TENTANG LARANGAN MENCABUT UBAN DARI JENGGOT, RAMBUT DLL SERTA LARANGAN BAGI REMAJA BELIA UNTUK MENCABUT JENGGOTNYA KETIKA BARU TUMBUH.
عَنْ عَمْرو بْنُ شُعَيْبٍ عَنْ أَبِيْهِ عَنْ جَدِّهِ رَضِيَ اللهُ عَنْهُ عَن النَّبِيِّ صَلَّى اللهُ عَلَيْهِ وَسَلَّمَ قَالَ : "لَاتَنْتِفُوْا الشَّيْبِ فَإِنَّهُ نُوْرُ اْلمُسْلِمِ يَوْمَ اْلِقيَامَةِ". رواه أبو داود والترمذي والنسائي بأسانيد حسنة. قال الترمذي : هو حديث حسن.
1655 – Dari Amr bin Syuaib dari ayahnya radiyallahu anhu dari Rasululah shallahu alaihi wasallam, beliau bersabda, "Janganlah kalian mencabut uban kalian karena itu adalah cahaya seorang muslim pada hari kiamat," (HR.Abu Daud, Tirmidzi dan An-Nasa'I dengan sanad yang baik. At-Tirmidzi mengatakan, "Ini adalah hadits hasan".)
وَعَنْ عَائِشَةَ رَضِيَ اللهُ عَنْهَا قَالَتْ : قَالَ رَسُوْلُ اللهِ صَلَي اللهُ عَلَيْهِ وَسَلَّمَ : "مَنْ عَمِلَ عَمَلاً لَيْسَ عَلَيْهِ أَمْرُنَا فَهُوَرَدُّ". رواه مسلم.
1656 – Dari Aisyah radiyallahu anha, bahwasanya ia berkata : Rasulullah shallahu alaihi wasallam bersabda, "Barang siapa yang melakukan perbuatan yang tidak sesuai dengan tuntunan kami maka perbuatannya itu tidak akan diterima," (HR.Muslim).
MAKRUHNYA BERSUCI DENGAN TANGAN KANAN DAN MEMEGANG KEMALUAN DENGAN TANGAN KANAN TANPA ADANYA UZUR.
وَعَنْ أَبِي قَتَادَةِ رَضِيَ اللهُ عَنْهُ عَنِ النَّبِيِّ صَلَّى اللهُ عَلَيْهِ وَسَلّّمَ قَالَ : "إِذَا بَالَ أَحَدُكُمْ فَلاَ يَأْخُذَنَّ ذَكَرَهُ بِيَمِيْنِهِ، وَلاَ يَسْتَنْجِ بِيَمِيِْنِهِ وَلاَ يَتَنَفَسُ فِي اْلإِنَاءِ". متفق عليه.
وفي الباب أحاديث كثيرة صحيحة.
وفي الباب أحاديث كثيرة صحيحة.
1657 – Dari Abu Qatadah radiyallahu anhu, bahwasnya Rasulullah shallahu alaihi wasallam bersabda, "Jika seseorang di antara kalian kencing maka jangan memegang kemaluannya dengan tagan kanan, jangan pula bersuci dengan tangan kanan dan jangan bernapas dalam gelas," (HR.Bukhari dan Muslim).
Pada bab ini terdapat banyak hadits shahih yang membahasnya.
PENJELASAN.
Penulis rahimahullah mengatakan dalam kitabnya Riyadhu Ash-Shalihin, Bab tentang makruhnya bersuci dengan tangan kanan.
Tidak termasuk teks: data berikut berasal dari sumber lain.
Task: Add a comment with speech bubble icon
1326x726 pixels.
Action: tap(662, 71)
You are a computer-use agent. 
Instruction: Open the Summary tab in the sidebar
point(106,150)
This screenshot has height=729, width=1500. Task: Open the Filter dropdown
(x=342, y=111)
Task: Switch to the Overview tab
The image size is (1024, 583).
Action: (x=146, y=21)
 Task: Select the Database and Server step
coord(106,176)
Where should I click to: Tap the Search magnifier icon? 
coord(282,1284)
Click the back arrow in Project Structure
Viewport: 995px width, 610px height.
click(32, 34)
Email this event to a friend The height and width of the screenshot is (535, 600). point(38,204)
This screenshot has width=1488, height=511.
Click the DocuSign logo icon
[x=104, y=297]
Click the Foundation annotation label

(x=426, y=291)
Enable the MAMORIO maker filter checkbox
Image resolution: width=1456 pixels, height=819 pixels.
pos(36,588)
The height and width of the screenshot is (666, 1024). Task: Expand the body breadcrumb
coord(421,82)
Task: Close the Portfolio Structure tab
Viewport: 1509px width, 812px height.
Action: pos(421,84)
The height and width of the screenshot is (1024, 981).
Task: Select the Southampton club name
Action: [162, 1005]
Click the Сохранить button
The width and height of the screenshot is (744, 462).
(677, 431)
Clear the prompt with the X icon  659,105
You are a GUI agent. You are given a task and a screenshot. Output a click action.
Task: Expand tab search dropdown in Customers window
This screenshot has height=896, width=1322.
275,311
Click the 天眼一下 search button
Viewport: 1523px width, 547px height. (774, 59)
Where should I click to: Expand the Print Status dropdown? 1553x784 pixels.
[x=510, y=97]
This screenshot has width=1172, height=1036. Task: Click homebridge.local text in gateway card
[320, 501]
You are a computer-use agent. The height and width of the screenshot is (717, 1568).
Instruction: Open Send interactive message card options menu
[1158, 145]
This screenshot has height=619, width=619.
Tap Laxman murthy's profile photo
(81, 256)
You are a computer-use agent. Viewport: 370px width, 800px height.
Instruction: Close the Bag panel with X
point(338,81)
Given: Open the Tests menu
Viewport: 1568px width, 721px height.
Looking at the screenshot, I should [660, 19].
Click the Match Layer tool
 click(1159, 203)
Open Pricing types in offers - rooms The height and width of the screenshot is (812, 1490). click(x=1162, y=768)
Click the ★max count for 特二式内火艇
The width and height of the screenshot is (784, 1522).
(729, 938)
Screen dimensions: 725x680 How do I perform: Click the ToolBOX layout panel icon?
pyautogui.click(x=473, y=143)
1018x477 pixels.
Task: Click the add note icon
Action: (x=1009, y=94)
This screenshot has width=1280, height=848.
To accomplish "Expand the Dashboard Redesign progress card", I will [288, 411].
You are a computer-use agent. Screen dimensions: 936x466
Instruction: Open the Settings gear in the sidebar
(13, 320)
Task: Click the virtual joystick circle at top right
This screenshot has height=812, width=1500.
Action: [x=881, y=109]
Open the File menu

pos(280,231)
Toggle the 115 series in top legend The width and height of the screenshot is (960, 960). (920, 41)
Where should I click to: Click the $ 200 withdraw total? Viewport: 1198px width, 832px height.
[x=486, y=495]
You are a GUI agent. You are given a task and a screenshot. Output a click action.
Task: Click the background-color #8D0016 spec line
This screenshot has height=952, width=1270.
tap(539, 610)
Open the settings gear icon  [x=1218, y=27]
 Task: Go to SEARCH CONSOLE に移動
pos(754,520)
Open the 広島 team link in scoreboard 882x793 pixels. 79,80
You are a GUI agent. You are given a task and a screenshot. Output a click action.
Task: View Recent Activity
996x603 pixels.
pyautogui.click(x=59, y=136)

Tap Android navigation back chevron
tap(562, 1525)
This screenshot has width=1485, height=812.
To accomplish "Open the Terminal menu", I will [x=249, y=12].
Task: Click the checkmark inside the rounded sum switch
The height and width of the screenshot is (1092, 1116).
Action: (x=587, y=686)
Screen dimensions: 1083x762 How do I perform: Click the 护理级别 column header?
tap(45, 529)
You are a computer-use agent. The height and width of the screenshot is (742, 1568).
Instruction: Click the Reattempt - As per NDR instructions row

Istinja adalah membersihkan kemaluan dan dubur dari najis, baik kencing atau air besar. Hal ini dilakukan dengan batu atau dengan air. Yakni dengan menggunakan batu atau apa saja yang bisa menggantikan posisinya berupa kapas, kayu tanah dll, atau dengan air.
Hanya saja bersuci dengan batu atau semisalnya memiliki beberapa syarat yang disebutkan oleh ulama rahimahullah. Adapun air, syaratanya adalah : Bisa menghilangkan bekas-bekas najis. Bekas-bekas najis telah kita ketahui bersama. Jika bekasnya telah hilang dan tempatnya kembali seperti sedia kala maka itulah yang disebut thaharah.
Kemudian penulis menyebutkan hadits Abu Qatadah, bahwasanya Rasulullah shallahu alaihi wasallam besabda, "Janganlah ada yang bersuci dengan tangan kanannya". Yakni jangan memegang kemaluannya untuk digunakan membersihkannya, karena tangan kanan dimuliakan. Kerena itulah ulama –rahimahumullah- mengatakan, "Tangan kanan digunakan kecuali pada tempat-tempat kotor". Jadi tangan kiri digunakan untuk kotoran, sedang tangan kanan digunakan pada selainnya. Atas dasar ini maka seharusnya seseorang bersuci dengan tangan kiri dan meyiramkan air dengan tangan kanannya. Karena Rasulullah shallahu alaihi wasallam melarang orang bersuci dengan tangan kanan. Kemudian beliau mengatakan, "Janganlah seseorang bersuci dari kotoran dengan tangan kanannya". Demikia pula dengan batu, jika ia hendak membersihkan tempat kotoran maka jangan memegang batu dengana tangan kanannya, tetapi dengan tangan kiri.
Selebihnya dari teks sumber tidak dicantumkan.